I’m diligently waiting for December to end. Well, more like I’m impatiently waiting for the shittiest year on record to conclude so I can turn the proverbial page and start anew.
There has been too much this year. Politically speaking, it’s been a raging, consistent dumpster fire with fuel added each day and not enough water to blanket the blaze. But we knew that. And if you disagree with that statement you’re on the wrong side of history and that’s a fucking fact. Every goddamn day has been a fight to live – to live with or without health care, to live with or without family due to deportation, to live another day without fair gun control, to live without crippling debt due to the craziest tax plan in the last generation. The exhaustion is real.
Personally, this has been the hardest year emotionally and mentally, maybe ever. It’s a miracle I’m alive. I survived a medication-induced suicide attempt in April that threw the rest of my year completely out of whack. I’ve had to re-learn what my purpose is and who I am and what is truly important to me. I’ve done a lot of fixing. I’m still doing a lot of fixing.

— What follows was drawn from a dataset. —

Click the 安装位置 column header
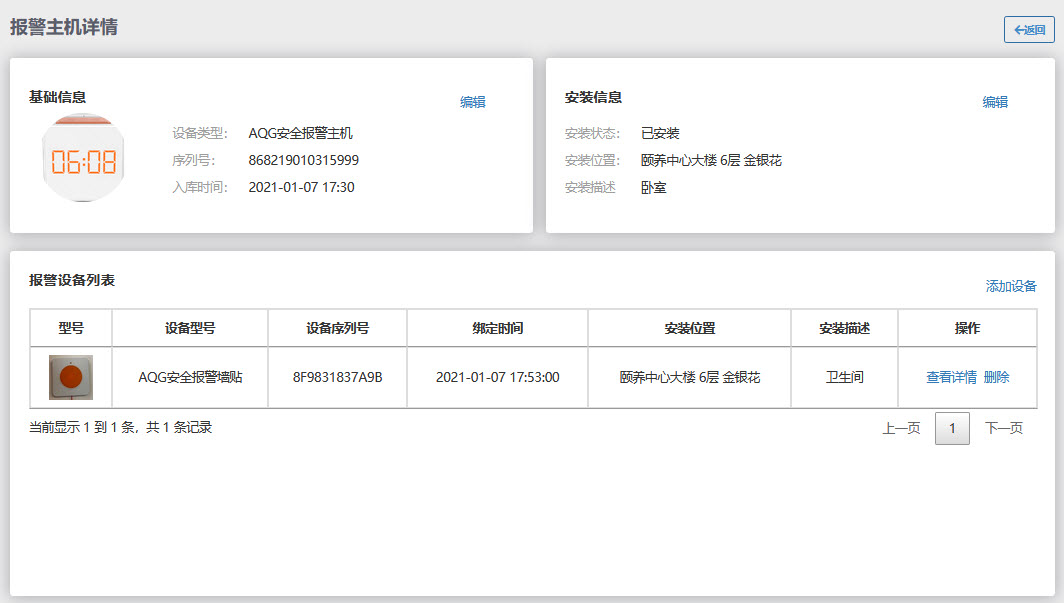Image resolution: width=1064 pixels, height=603 pixels. 690,328
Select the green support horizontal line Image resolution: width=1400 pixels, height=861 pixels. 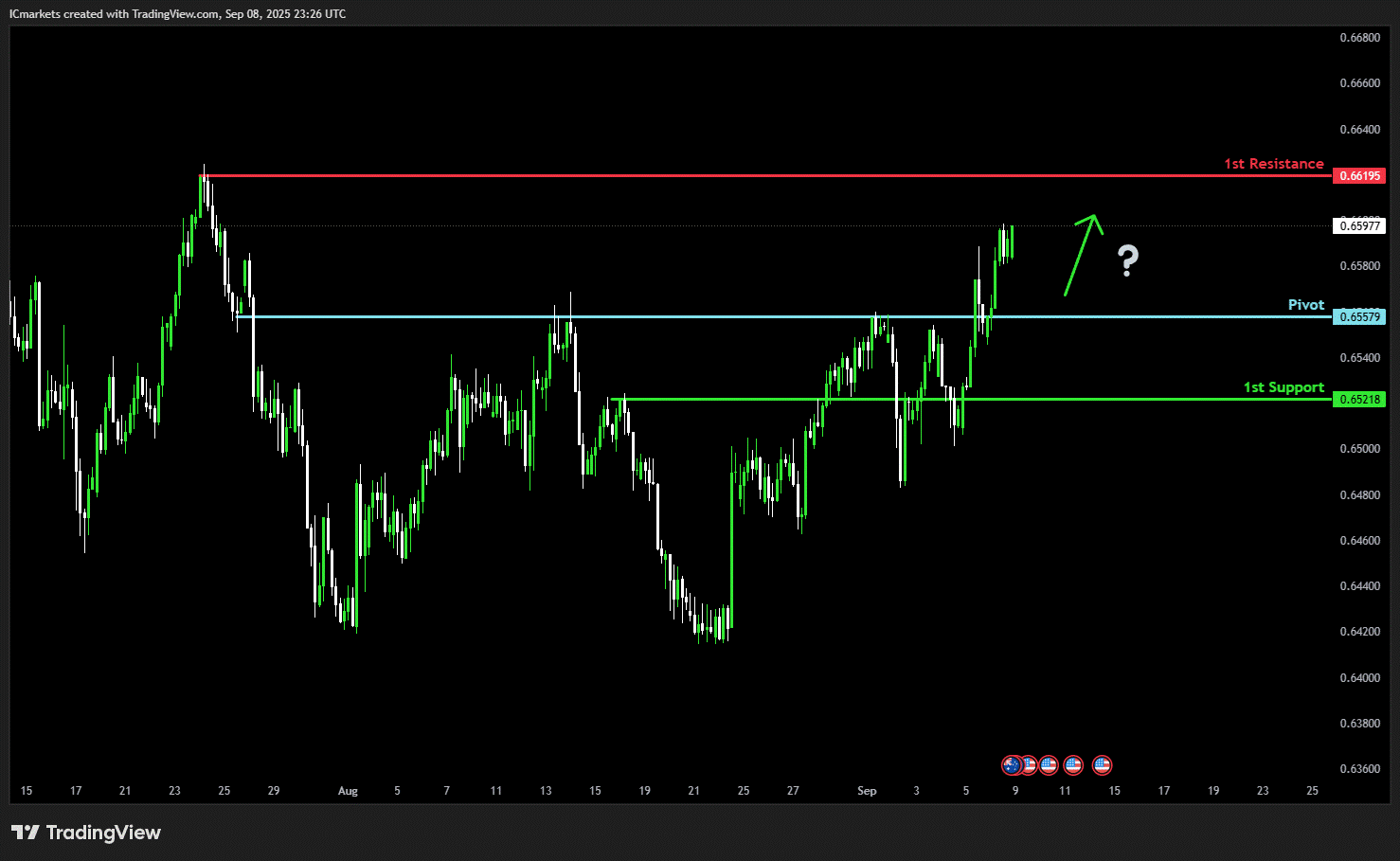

And long after that tornado I decided to stop denying who I am. I decided to stop hating myself. I chose to free myself from the mental prison I’ve built for nearly two decades. But this didn’t come easily and it certainly isn’t something I can even write about yet. I’m there with those I need to be there with. And that’s all still a struggle.
And not long after that I decided to vocalize my #metoo story and stop blaming myself for the disgust and embarrassment I was feeling. Thank god for Silence Breakers because I’m unsure I ever would have done that without reading and listening to story after story. I felt validated, less alone, less crazy. I’m still reeling from the aftermath.
And amidst all of this were multitudes of other personal failures and near-misses and nearly last chapters. Some small, some earth shatteringly massive. Some I’m still working on.
Plus, I’ve lost many this year. I’ve misjudged a few friendships and let go when I needed to, or backed away for a while until things worked themselves out. This year has been one, long period of grief.
I stood outside last night as the snow came down and the sounds of my neighborhood were absorbed into the walls of white and I was reminded that the world will go on and on. No matter how fucking awful the moment is or how badly life feels it will always go on. There’s no stop button, no pause. There is no choice because our beloved Earth doesn’t slow, it doesn’t discontinue. We have no real options other than to work through our hells. It’s sink or swim. Live or die.
I’ve worked through my hell.
I’m throwing up my middle fingers; 2017, I never want to see you again.